ÁVILA, UN ENCLOS INTÈGRE…
Une centaine de kilomètres au nord-ouest de Madrid, Ávila surgit sur une colline de Castille-et-León, entourée d’une ceinture de 2,5 kilomètres de fortifications scandée de 82 tours. Ce plan semi-circulaire, percé de neuf portes monumentales dont les deux plus anciennes sont flanquées de hautes tours, fait de ces remparts médiévaux les plus aboutis d’Espagne. Leur origine remonte au xie siècle. La cité se ceint alors de murailles pour se protéger des Maures. À l’intérieur de cet ensemble, celle que l’on surnomme la « Ville des pierres et des saints » – elle est le berceau de sainte Thérèse – abrite une belle cathédrale gothique. Ávila se distingue aussi par la magnificence de ses sept églises romanes et de ses trois monastères des xve et xvie siècles.
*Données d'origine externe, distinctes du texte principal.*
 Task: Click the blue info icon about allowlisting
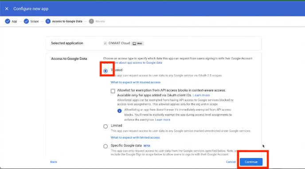[119, 111]
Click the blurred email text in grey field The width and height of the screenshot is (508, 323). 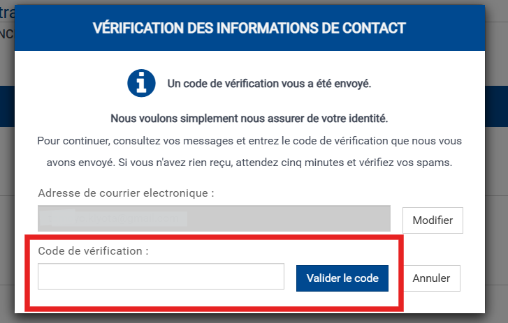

TAROUDANT, LA SURPRISE MAROCAINE
L’ancienne capitale des sultans saadiens est souvent comparée à Marrakech… Plus authentique, moins touristique que sa voisine, cette ville posée entre les deux chaînes de l’Atlas, à 80 km à l’est d’Agadir, est protégée par une couronne de remparts de 6 km, construits au début du xvie siècle. D’une harmonie plaisante, les fortifications de couleur ocre sont rythmées par près de 150 tours et bastions d’angle et percées de portes anciennes voûtées. Dans l’enceinte des murailles, la ville rassemble tout ce qui fait le charme marocain… sans les inconvénients liés au tourisme : les souks berbères d’artisanat, l’animation du soir de la place Assarag, quelques riads restaurés et l’ambiance véridique d’une cité en premier lieu dévouée à ses habitants.
PING YAO, L’EMBLÈME HAN
Fondée au xive siècle, cette ville de la province centrale de Shanxi, en Chine, offre un modèle parfait de cité Han traditionnelle. Rayonnante jusqu’au début du xxe siècle sous les dynasties Ming et Qing, elle a conservé dans les 225 hectares de sa vieille ville, entièrement enserrée dans un quadrilatère de murailles, les styles architecturaux des villes Han sur plus de cinq siècles. Ses 4 000 commerces, habitations et temples rappellent par leur grande taille et leur élégance l’incroyable opulence passée de la ville, devenue un important centre bancaire pour toute la Chine au xixe siècle. Et il n’y a pas que dans ses murailles que Ping Yao brille. À 6 km de la cité, le temple de Shuanglin affiche plus de 2 000 statues peintes, visibles dans plusieurs salles. Non loin des murailles se trouve aussi le temple de Zhenguo. Wanfo, son principal sanctuaire, est l’un des plus précieux édifices en bois de Chine. La vieille ville et les deux temples sont inscrits depuis 1997 au patrimoine mondial de l’Unesco.